▶ _RECORDS FOR THIS TASK_:
---*---

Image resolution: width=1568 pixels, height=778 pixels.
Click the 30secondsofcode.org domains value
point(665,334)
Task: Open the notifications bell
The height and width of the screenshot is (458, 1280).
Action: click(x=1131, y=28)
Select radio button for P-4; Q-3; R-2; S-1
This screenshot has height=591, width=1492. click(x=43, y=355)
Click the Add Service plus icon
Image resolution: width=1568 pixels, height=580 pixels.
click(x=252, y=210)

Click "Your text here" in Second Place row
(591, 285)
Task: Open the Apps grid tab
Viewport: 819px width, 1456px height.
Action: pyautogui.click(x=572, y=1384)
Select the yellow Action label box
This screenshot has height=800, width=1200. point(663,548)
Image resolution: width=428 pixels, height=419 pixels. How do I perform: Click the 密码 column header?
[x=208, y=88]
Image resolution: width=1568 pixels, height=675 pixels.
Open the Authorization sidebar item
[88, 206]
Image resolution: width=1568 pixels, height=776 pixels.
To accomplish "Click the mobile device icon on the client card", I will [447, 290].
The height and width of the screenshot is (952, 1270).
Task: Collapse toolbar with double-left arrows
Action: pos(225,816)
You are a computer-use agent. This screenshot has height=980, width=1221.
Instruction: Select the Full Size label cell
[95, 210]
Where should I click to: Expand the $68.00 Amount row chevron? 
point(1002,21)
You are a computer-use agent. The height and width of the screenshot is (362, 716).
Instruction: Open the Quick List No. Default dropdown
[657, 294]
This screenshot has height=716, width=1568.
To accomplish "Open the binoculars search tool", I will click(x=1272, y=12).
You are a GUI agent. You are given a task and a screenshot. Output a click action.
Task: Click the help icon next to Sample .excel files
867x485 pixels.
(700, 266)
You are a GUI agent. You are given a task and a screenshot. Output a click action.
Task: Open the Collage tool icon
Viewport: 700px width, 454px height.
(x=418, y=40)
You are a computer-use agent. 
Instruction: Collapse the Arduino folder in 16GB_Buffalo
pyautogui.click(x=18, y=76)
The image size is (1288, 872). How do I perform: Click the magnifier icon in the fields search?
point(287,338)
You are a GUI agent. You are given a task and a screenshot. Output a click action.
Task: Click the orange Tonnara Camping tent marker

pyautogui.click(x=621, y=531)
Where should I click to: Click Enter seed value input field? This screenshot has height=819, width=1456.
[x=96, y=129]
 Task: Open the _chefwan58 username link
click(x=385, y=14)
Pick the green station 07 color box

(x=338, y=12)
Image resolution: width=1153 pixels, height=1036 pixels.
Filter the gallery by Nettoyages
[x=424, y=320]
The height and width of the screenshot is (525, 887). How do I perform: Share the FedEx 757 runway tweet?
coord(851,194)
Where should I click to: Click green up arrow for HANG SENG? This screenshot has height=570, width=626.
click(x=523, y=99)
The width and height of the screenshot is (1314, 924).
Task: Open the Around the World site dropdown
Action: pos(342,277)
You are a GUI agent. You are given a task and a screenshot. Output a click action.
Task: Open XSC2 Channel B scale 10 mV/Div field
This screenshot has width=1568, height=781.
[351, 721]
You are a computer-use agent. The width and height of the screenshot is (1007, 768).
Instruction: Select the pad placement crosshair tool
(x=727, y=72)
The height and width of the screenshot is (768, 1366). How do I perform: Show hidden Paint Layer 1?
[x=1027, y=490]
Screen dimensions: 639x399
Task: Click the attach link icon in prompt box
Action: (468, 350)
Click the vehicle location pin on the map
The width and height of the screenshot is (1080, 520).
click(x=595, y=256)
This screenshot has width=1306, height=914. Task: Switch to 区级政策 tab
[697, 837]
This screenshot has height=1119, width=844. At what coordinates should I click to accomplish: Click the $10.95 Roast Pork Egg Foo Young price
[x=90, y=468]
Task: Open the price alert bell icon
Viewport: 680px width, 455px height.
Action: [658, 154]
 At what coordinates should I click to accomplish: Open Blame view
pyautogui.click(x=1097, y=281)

---*---

▶ _WRITTEN REQUEST_:
Copy every row above word for word, leaving nothing out and changing nothing.

▶ _COMPLETE ANSWER_:
Image resolution: width=1568 pixels, height=778 pixels.
Click the 30secondsofcode.org domains value
point(665,334)
Task: Open the notifications bell
The height and width of the screenshot is (458, 1280).
Action: click(x=1131, y=28)
Select radio button for P-4; Q-3; R-2; S-1
This screenshot has height=591, width=1492. click(x=43, y=355)
Click the Add Service plus icon
Image resolution: width=1568 pixels, height=580 pixels.
click(x=252, y=210)

Click "Your text here" in Second Place row
(591, 285)
Task: Open the Apps grid tab
Viewport: 819px width, 1456px height.
Action: pyautogui.click(x=572, y=1384)
Select the yellow Action label box
This screenshot has height=800, width=1200. point(663,548)
Image resolution: width=428 pixels, height=419 pixels. How do I perform: Click the 密码 column header?
[x=208, y=88]
Image resolution: width=1568 pixels, height=675 pixels.
Open the Authorization sidebar item
[88, 206]
Image resolution: width=1568 pixels, height=776 pixels.
To accomplish "Click the mobile device icon on the client card", I will [447, 290].
The height and width of the screenshot is (952, 1270).
Task: Collapse toolbar with double-left arrows
Action: pos(225,816)
You are a computer-use agent. This screenshot has height=980, width=1221.
Instruction: Select the Full Size label cell
[95, 210]
Where should I click to: Expand the $68.00 Amount row chevron? 
point(1002,21)
You are a computer-use agent. The height and width of the screenshot is (362, 716).
Instruction: Open the Quick List No. Default dropdown
[657, 294]
This screenshot has height=716, width=1568.
To accomplish "Open the binoculars search tool", I will click(x=1272, y=12).
You are a GUI agent. You are given a task and a screenshot. Output a click action.
Task: Click the help icon next to Sample .excel files
867x485 pixels.
(700, 266)
You are a GUI agent. You are given a task and a screenshot. Output a click action.
Task: Open the Collage tool icon
Viewport: 700px width, 454px height.
(x=418, y=40)
You are a computer-use agent. 
Instruction: Collapse the Arduino folder in 16GB_Buffalo
pyautogui.click(x=18, y=76)
The image size is (1288, 872). How do I perform: Click the magnifier icon in the fields search?
point(287,338)
You are a GUI agent. You are given a task and a screenshot. Output a click action.
Task: Click the orange Tonnara Camping tent marker

pyautogui.click(x=621, y=531)
Where should I click to: Click Enter seed value input field? This screenshot has height=819, width=1456.
[x=96, y=129]
 Task: Open the _chefwan58 username link
click(x=385, y=14)
Pick the green station 07 color box

(x=338, y=12)
Image resolution: width=1153 pixels, height=1036 pixels.
Filter the gallery by Nettoyages
[x=424, y=320]
The height and width of the screenshot is (525, 887). How do I perform: Share the FedEx 757 runway tweet?
coord(851,194)
Where should I click to: Click green up arrow for HANG SENG? This screenshot has height=570, width=626.
click(x=523, y=99)
The width and height of the screenshot is (1314, 924).
Task: Open the Around the World site dropdown
Action: pos(342,277)
You are a GUI agent. You are given a task and a screenshot. Output a click action.
Task: Open XSC2 Channel B scale 10 mV/Div field
This screenshot has width=1568, height=781.
[351, 721]
You are a computer-use agent. The width and height of the screenshot is (1007, 768).
Instruction: Select the pad placement crosshair tool
(x=727, y=72)
The height and width of the screenshot is (768, 1366). How do I perform: Show hidden Paint Layer 1?
[x=1027, y=490]
Screen dimensions: 639x399
Task: Click the attach link icon in prompt box
Action: (468, 350)
Click the vehicle location pin on the map
The width and height of the screenshot is (1080, 520).
click(x=595, y=256)
This screenshot has width=1306, height=914. Task: Switch to 区级政策 tab
[697, 837]
This screenshot has height=1119, width=844. At what coordinates should I click to accomplish: Click the $10.95 Roast Pork Egg Foo Young price
[x=90, y=468]
Task: Open the price alert bell icon
Viewport: 680px width, 455px height.
Action: [658, 154]
 At what coordinates should I click to accomplish: Open Blame view
pyautogui.click(x=1097, y=281)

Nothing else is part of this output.